No pasa nada.

No pocas veces en la vida, he atravesado por situaciones que ponen en jaque todo lo que alguna vez he considerado seguro. El día que diagnosticaron el cáncer de mi tía Maritza, lo recuerdo bien, tras la noticia yo debía transportarme de un lugar a otro en un vehículo de transporte masivo, sentía que las cosas a mi alrededor se movían lento, como en las películas. Sentía que todo dentro de mi se quebraba y con las lágrimas contenidas en las ojos me forzaba a no romper en llanto por no perturbar a los demás y quitarme la máscara de ‘estoy bien, no pasa nada’ con la que todos andamos por la vida.

Entonces, curiosamente, me atacó esa pregunta circunstancial… Cuántas personas en este lugar, igual que yo, estarán pretendiendo estar bien cuando, en realidad, por dentro, sienten que mueren.

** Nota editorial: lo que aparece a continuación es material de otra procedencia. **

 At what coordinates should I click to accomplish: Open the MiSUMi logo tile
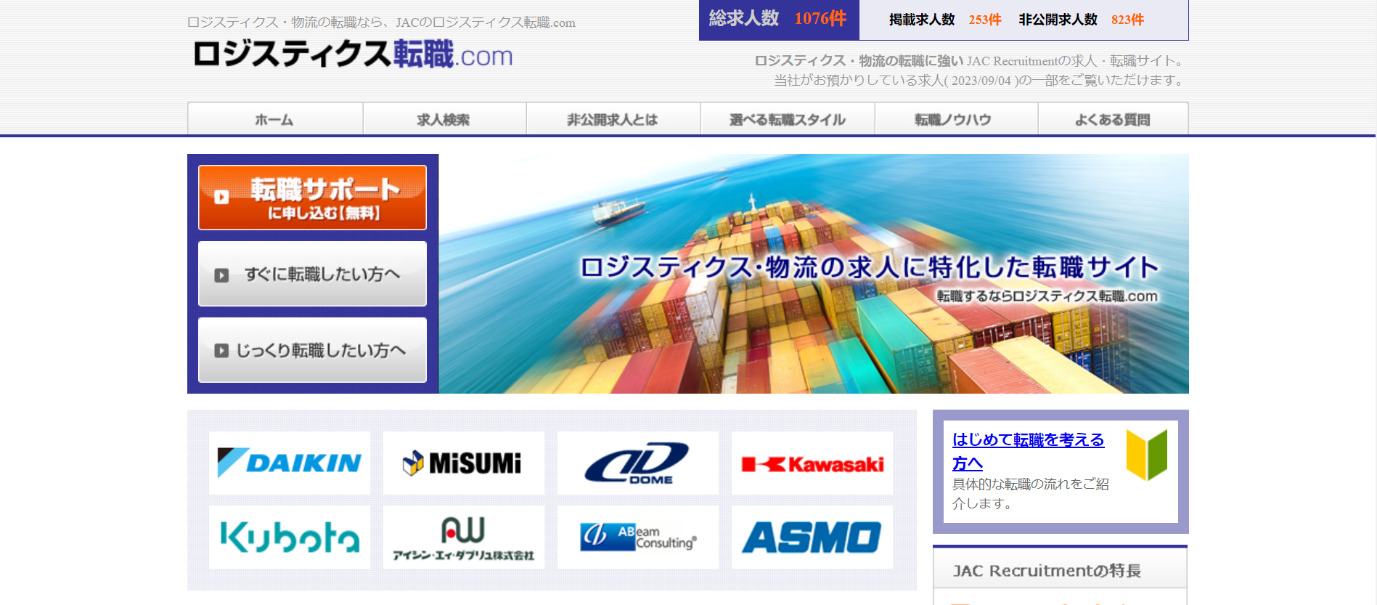coord(463,463)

Miraba las caras de mis compañeros de camino y me lamentaba por las veces que había tachado a alguien de amargado por no contestar los buenos días, por mantener su ceño fruncido todo el tiempo, o por no aplaudir cuando algún cantante en el bus lo sugería. Me lamentaba así por todas las veces que había dado las cosas por sentadas, que había creído ciegamente en mis impresiones, sin suponer siquiera que ese ser humano delante de mí, tenía sus propias preocupaciones y problemas. Que en ese momento en el que no respondió mis buenos días, podía estar pensando en su hijo enfermo o en su empleo recién perdido, que en ese instante en el que no aplaudió, podía estar cargando en su corazón el luto de un ser amado fallecido, o que en esa ocasión, su ceño fruncido, podía esconder el mismo desaliento que en mis ojos escondían las lágrimas que me forzaba a no dejar correr.

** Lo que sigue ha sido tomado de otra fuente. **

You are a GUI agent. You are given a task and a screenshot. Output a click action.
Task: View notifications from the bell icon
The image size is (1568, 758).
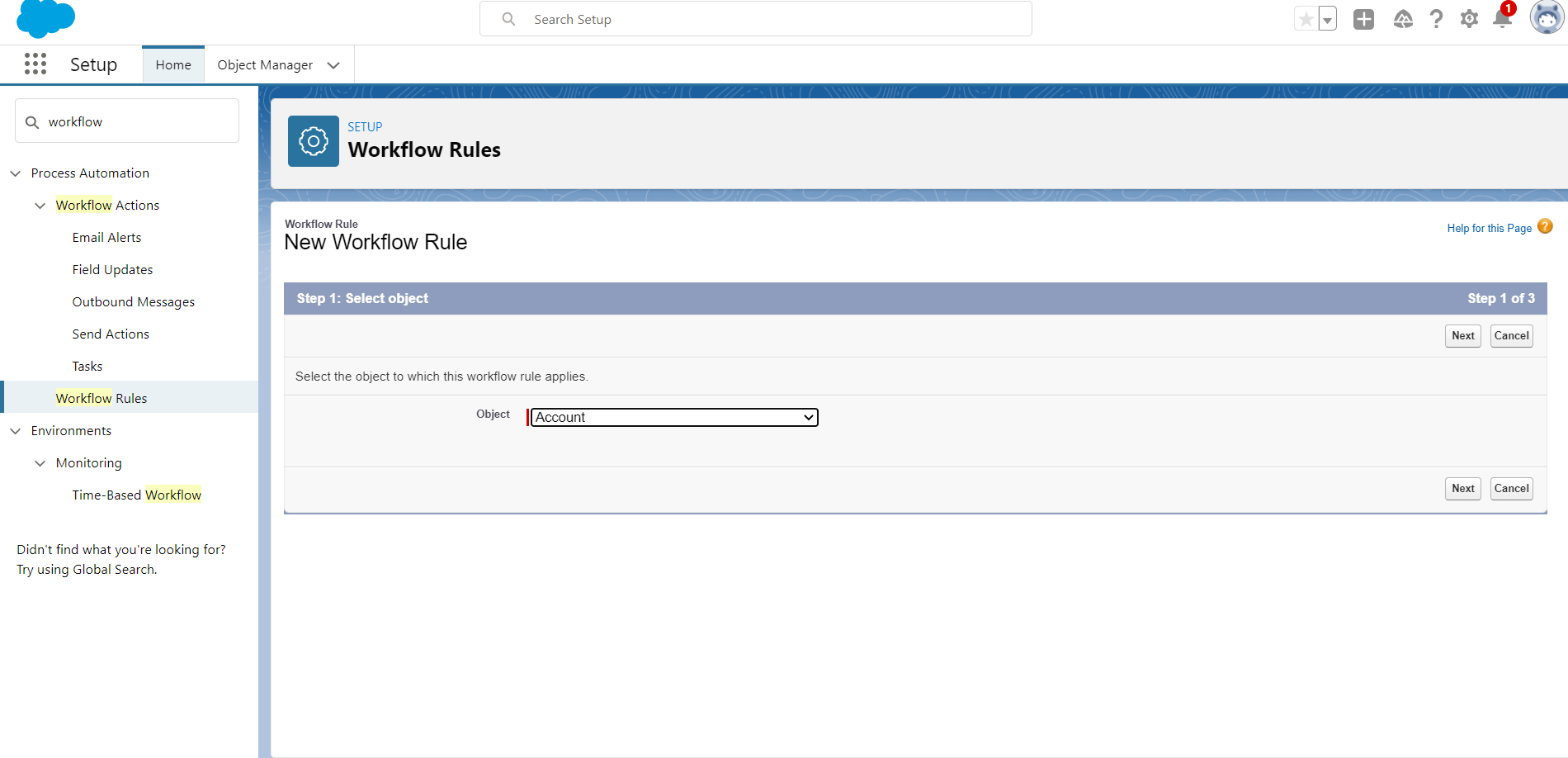tap(1502, 20)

Cuántas veces. Cuántas personas. Cuánto juzgar sin saber, sin conocer nada. Cuánto pensar que la vida es sólo lo que me pasa a mí. Cuánto creer que somos diferentes del otro en todo, sólo porque no somos del mismo color, de la misma estatura o porque no nos duelen las mismas cosas.

Porque sí, los seres humanos tenemos una capacidad muy desarrollada para identificar en el otro, a simple vista, todo lo que nos distingue. Desde que vivo en una ciudad diferente a la mía, por ejemplo, con frecuencia me pasa que aún antes de pronunciar una palabra, las personas saben que soy, por llamarlo de alguna manera: forastera. Me pasa que contesto una llamada en el ascensor y todos interrumpen aquello que parecía muy divertido en sus teléfonos, para posar la vista en la que habló como costeña o como venezolana (osea yo), a fin de ponerle una cara a la ‘diferente’.

Pero después de todo, acaso pensar en que tenemos la misma capacidad de sentir, no debería ser motivo suficiente para unirnos en lugar de separarnos? Estoy segura que no soy la única que alguna vez ha caminado calles sin sentir que el cuerpo le pertenece, porque en la adversidad y también en la felicidad, el corazón humano siente igual de intenso, y no hay lugar a diferencia de ninguna índole.

Quiero pensar que hacer el ejercicio de mirar por encima de los gestos del otro, por encima de su color y tantas otras cosas, pueda algún día hacernos sentir tan iguales, tan iguales, como por defecto somos.